▶ [ENTRIES PROVIDED]:
==*==
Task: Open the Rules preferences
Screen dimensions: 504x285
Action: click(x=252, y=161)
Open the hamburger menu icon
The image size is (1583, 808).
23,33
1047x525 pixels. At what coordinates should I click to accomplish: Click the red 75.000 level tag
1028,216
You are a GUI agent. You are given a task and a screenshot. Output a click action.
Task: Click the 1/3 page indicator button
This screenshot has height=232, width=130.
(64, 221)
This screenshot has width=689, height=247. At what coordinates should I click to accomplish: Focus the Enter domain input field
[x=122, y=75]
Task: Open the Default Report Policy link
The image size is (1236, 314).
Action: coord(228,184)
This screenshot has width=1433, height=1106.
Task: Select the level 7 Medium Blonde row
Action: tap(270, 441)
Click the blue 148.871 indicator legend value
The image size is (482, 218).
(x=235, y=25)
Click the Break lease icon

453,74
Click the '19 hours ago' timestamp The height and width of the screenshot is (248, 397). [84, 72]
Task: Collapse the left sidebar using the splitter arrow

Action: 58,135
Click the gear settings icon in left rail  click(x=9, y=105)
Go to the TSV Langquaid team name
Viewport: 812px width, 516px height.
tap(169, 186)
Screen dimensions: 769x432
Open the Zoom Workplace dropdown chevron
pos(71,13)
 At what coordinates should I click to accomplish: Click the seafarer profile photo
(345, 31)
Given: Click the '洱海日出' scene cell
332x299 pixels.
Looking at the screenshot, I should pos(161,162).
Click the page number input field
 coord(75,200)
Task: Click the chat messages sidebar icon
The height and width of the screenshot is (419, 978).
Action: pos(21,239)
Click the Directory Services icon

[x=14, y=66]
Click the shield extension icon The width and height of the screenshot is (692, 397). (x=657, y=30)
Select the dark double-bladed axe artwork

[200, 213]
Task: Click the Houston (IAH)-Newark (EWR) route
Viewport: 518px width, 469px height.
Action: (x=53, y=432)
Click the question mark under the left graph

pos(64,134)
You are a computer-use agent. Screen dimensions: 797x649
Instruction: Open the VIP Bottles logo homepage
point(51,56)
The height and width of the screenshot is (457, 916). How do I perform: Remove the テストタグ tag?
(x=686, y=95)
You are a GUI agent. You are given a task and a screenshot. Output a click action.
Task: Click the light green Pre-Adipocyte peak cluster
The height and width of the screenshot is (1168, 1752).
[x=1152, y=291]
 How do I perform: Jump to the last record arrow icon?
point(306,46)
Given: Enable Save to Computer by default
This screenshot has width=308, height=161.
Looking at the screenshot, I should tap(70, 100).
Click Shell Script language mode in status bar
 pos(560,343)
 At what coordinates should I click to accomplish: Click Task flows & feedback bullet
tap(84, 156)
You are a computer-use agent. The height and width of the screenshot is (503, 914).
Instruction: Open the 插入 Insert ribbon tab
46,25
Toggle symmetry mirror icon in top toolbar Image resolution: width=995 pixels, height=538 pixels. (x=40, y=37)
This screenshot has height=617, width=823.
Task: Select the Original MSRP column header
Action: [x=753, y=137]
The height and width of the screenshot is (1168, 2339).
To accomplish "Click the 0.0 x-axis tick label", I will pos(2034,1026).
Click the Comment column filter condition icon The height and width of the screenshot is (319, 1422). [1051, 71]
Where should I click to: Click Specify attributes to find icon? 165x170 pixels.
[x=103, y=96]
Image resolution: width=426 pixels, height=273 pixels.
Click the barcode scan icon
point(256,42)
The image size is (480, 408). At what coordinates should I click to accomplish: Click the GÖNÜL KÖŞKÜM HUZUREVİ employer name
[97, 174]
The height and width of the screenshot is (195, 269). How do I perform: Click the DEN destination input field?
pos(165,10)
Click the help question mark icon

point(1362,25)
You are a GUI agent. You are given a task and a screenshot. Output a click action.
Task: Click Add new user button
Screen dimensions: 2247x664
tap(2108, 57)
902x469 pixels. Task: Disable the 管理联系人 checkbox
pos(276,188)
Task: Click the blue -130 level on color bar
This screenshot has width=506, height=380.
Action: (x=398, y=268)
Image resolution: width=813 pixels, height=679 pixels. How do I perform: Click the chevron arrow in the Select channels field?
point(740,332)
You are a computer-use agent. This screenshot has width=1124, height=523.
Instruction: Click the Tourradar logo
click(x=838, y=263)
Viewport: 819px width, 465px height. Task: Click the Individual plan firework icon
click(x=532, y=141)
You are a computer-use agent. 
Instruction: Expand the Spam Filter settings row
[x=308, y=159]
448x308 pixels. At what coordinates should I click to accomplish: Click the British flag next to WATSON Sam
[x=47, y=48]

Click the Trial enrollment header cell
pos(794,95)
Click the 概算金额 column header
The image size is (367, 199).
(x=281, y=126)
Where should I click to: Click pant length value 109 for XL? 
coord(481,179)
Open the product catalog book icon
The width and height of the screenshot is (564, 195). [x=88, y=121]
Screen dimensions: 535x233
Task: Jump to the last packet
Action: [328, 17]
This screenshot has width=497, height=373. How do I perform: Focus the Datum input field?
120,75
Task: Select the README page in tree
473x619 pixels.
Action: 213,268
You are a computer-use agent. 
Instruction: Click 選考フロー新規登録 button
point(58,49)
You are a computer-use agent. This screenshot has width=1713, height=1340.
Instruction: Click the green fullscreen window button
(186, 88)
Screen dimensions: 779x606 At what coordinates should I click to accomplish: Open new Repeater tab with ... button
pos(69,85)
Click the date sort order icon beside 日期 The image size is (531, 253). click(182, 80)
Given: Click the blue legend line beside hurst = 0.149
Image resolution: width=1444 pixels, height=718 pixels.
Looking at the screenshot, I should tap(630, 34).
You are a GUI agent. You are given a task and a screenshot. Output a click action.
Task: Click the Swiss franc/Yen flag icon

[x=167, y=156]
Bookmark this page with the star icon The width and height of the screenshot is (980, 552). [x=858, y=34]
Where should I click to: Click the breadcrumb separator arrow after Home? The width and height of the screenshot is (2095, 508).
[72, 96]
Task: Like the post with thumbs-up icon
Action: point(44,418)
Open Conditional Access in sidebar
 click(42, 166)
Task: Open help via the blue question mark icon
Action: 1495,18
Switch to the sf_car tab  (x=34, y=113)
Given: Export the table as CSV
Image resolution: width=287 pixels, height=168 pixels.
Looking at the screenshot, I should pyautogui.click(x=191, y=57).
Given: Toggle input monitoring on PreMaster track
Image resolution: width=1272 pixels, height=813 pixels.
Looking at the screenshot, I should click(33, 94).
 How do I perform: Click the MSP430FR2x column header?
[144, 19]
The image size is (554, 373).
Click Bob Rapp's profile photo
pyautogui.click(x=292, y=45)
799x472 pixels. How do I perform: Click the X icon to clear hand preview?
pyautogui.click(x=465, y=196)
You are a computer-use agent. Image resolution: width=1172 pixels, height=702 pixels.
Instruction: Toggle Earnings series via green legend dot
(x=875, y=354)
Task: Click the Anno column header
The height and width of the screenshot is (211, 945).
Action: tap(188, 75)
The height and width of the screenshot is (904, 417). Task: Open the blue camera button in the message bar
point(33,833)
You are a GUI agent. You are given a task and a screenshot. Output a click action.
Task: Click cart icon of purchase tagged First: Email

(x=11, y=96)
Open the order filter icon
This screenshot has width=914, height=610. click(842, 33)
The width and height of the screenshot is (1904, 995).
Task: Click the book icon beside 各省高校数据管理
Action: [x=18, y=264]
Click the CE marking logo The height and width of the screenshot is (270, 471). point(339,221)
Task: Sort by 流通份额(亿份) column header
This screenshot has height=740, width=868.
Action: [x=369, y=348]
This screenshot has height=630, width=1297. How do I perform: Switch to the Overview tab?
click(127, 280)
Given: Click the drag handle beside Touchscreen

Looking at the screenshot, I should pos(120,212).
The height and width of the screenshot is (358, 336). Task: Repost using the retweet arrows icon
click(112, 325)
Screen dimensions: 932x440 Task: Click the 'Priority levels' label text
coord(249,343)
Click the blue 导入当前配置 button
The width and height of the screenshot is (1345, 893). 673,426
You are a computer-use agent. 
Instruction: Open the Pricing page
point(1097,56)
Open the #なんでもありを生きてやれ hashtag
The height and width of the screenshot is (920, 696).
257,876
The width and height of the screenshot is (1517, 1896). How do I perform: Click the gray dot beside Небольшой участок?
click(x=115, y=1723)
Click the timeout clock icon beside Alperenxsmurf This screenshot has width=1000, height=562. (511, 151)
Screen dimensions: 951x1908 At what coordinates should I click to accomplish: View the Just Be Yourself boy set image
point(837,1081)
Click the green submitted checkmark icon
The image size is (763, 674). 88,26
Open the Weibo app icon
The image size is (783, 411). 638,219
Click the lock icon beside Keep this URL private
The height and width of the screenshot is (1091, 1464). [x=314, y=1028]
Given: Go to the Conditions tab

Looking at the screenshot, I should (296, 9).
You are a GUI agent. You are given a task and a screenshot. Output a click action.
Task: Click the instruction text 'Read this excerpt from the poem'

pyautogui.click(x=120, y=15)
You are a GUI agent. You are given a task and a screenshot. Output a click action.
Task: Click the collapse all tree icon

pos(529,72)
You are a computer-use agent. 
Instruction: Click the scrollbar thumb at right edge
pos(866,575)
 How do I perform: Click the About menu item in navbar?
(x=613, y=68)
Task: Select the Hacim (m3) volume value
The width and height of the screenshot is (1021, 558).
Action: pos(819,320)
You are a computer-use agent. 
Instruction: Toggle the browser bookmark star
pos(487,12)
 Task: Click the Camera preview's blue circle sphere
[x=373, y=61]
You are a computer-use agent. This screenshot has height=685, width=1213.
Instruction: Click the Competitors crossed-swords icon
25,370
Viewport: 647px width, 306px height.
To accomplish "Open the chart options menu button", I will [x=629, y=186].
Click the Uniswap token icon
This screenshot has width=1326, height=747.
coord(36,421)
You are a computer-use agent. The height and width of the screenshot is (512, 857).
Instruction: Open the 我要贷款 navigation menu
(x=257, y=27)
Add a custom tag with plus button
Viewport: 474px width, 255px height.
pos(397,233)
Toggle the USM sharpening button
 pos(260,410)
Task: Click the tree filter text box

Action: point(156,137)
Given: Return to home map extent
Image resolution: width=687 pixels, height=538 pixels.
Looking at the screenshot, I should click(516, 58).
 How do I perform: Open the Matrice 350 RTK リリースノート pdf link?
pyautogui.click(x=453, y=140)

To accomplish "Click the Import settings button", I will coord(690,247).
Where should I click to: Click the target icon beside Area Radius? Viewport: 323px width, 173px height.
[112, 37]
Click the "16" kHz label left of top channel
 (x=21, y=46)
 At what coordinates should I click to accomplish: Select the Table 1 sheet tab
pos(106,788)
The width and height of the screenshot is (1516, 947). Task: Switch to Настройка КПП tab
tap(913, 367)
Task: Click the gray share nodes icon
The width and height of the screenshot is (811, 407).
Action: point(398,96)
==*==
▶ [REQUIRED TASK]: Please copy the items from the line with "Click the Trial enrollment header cell" to the line with "Action: 213,268" exactly as they appear, including both of those lines.

▶ [THE RESULT]:
Click the Trial enrollment header cell
pos(794,95)
Click the 概算金额 column header
The image size is (367, 199).
(x=281, y=126)
Where should I click to: Click pant length value 109 for XL? 
coord(481,179)
Open the product catalog book icon
The width and height of the screenshot is (564, 195). [x=88, y=121]
Screen dimensions: 535x233
Task: Jump to the last packet
Action: [328, 17]
This screenshot has width=497, height=373. How do I perform: Focus the Datum input field?
120,75
Task: Select the README page in tree
473x619 pixels.
Action: 213,268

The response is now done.